Segundo Kurt Rovenstine, a escolha da música como alvo inicial não é casual: “Afinal, a música é um alvo mais fácil do que as Escrituras. Você começa com um ou dois louvores e adiciona um elemento cultural ou um valor chinês ao lado de um valor cristão e as pessoas dizem: ‘Bem, isso não é tão ruim’”.
A China Aid enfatizou que os hinos não são apenas formas de adoração, mas meios teológicos e espirituais de transmissão de fé. Em nota, a entidade afirmou: “Forçar a sinicização da música sacra e substituí-la por hinos aprovados pelo governo é, sem dúvida, uma distorção e erosão da essência da fé cristã, dissolvendo gradualmente sua singularidade. Isso não apenas limita as escolhas musicais dos cristãos, mas pode até mesmo alterar sutilmente sua compreensão de Deus e seus modos de adoração”.
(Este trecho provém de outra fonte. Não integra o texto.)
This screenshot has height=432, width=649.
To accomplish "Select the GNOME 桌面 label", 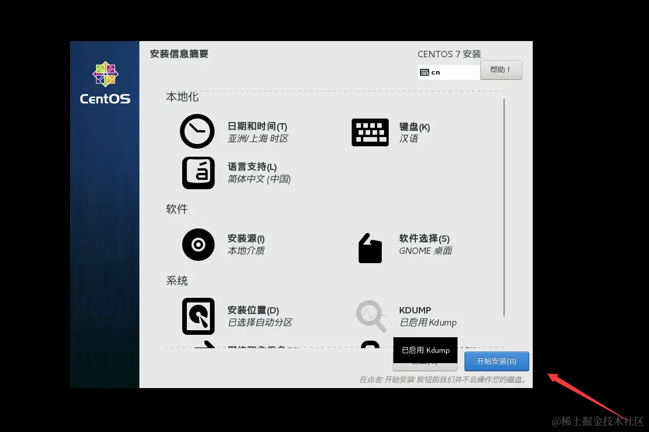I will [x=425, y=250].
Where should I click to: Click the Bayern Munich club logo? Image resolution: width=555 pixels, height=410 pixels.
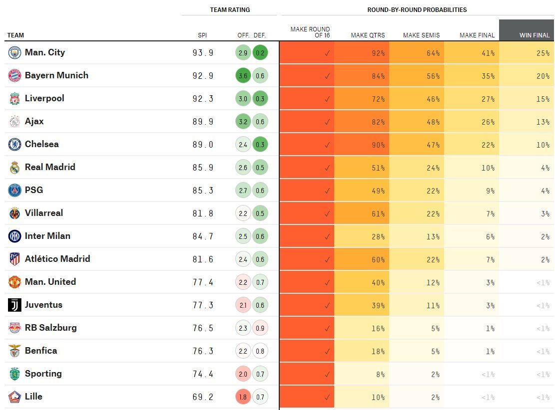(x=14, y=76)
Censura e vigilância crescente
Desde 2021, a expressão religiosa nas plataformas digitais está sob restrições severas na China. Aplicativos cristãos foram removidos das lojas virtuais e músicas de louvor desapareceram de redes sociais. O atual projeto de sinicização da música sacra amplia essa vigilância, inserindo conteúdo aprovado pelo governo nos aplicativos usados por igrejas registradas.
A China Aid alertou para o risco de erosão da doutrina cristã diante da imposição de conteúdo com viés estatal. Em reação, líderes cristãos locais e internacionais vêm pedindo orações e apoio espiritual para os cristãos chineses.
“Por favor, ore pelos líderes cristãos que enfrentam ataques à música de sua fé. Ore para que os cristãos chineses tenham clareza e discernimento focados no Evangelho ao considerarem, em espírito de oração, como incorporar música em seus cultos. Ore para que eles permaneçam firmes no fundamento da verdade bíblica quando enfrentarem pressão para se desviar da Palavra de Deus”, concluiu Rovenstine em declaração ao Mission Network News.
Contexto
A política de sinicização das religiões tem sido uma diretriz central do governo do presidente Xi Jinping, que assumiu o cargo em 2013. O termo refere-se à adaptação de práticas religiosas aos valores socialistas e à cultura tradicional chinesa, sob a perspectiva oficial do Partido Comunista. Essa política tem afetado comunidades cristãs, muçulmanas e budistas, com ações que incluem revisões doutrinárias, substituição de símbolos religiosos e aumento da vigilância sobre líderes e fiéis.
Organizações como a China Aid e Portas Abertas classificam a China como um dos países mais restritivos à liberdade religiosa no mundo. Segundo o relatório de 2024 da Portas Abertas, o país ocupa a 16ª posição na lista de nações onde é mais difícil ser cristão.